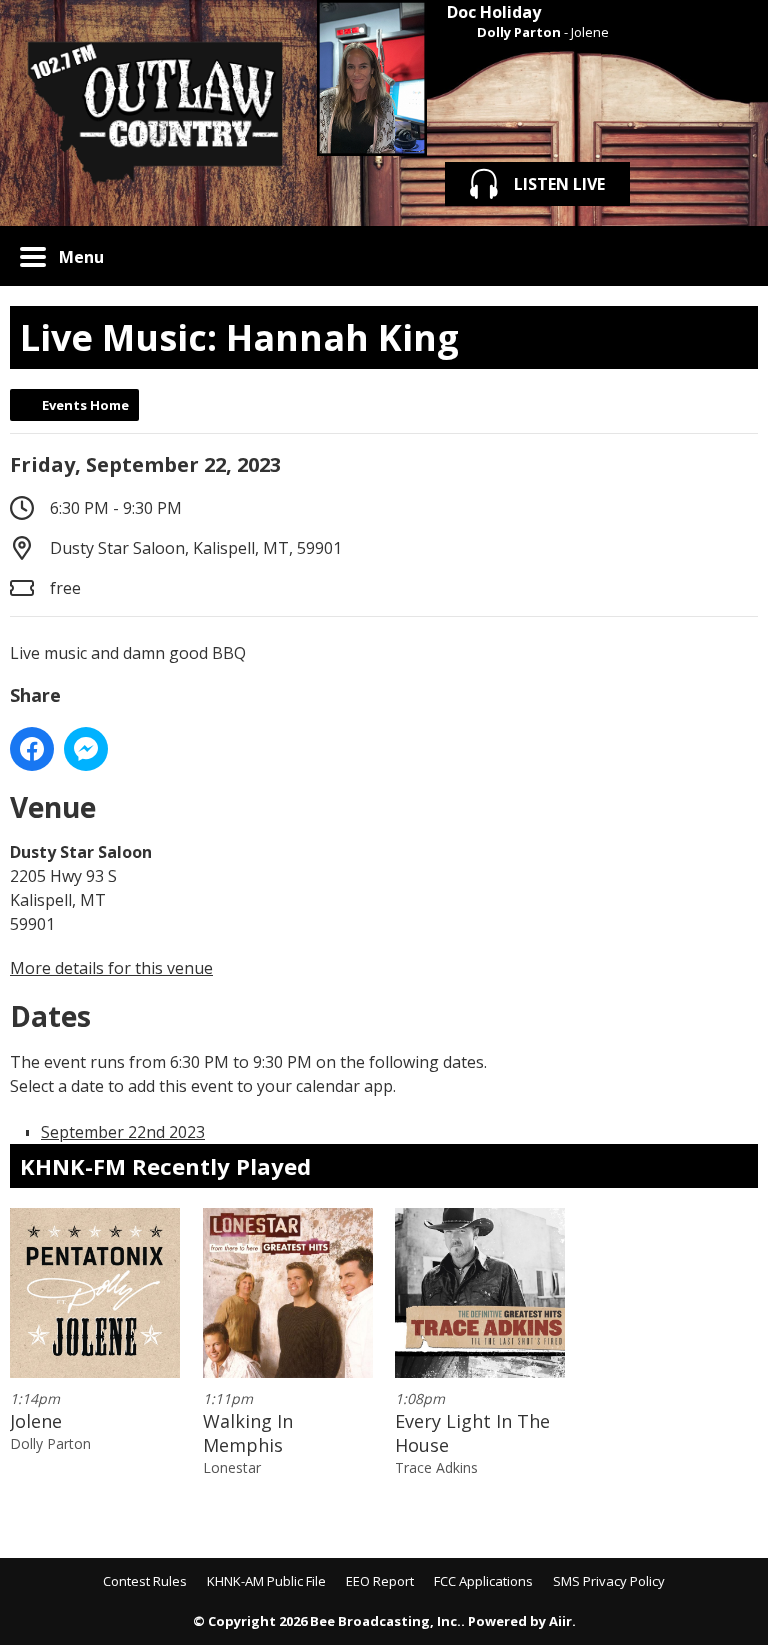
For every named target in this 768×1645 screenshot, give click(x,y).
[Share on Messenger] (86, 749)
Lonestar (232, 1467)
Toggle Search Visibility (728, 256)
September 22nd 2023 (123, 1132)
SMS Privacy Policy (609, 1581)
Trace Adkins (436, 1467)
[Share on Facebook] (32, 749)
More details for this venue (111, 968)
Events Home (85, 405)
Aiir (560, 1621)
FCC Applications (483, 1581)
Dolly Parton (519, 32)
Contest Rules (145, 1581)
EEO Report (380, 1581)
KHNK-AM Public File (266, 1581)
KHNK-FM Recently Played (165, 1166)
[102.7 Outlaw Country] (153, 113)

▬▬▬▬▬▬▬▬▬▬

WHAT IS BEING ASKED: In the entries, find every line holding "Share" and copy it.

RESPONSE TO THIS TASK:
[Share on Messenger] (86, 749)
[Share on Facebook] (32, 749)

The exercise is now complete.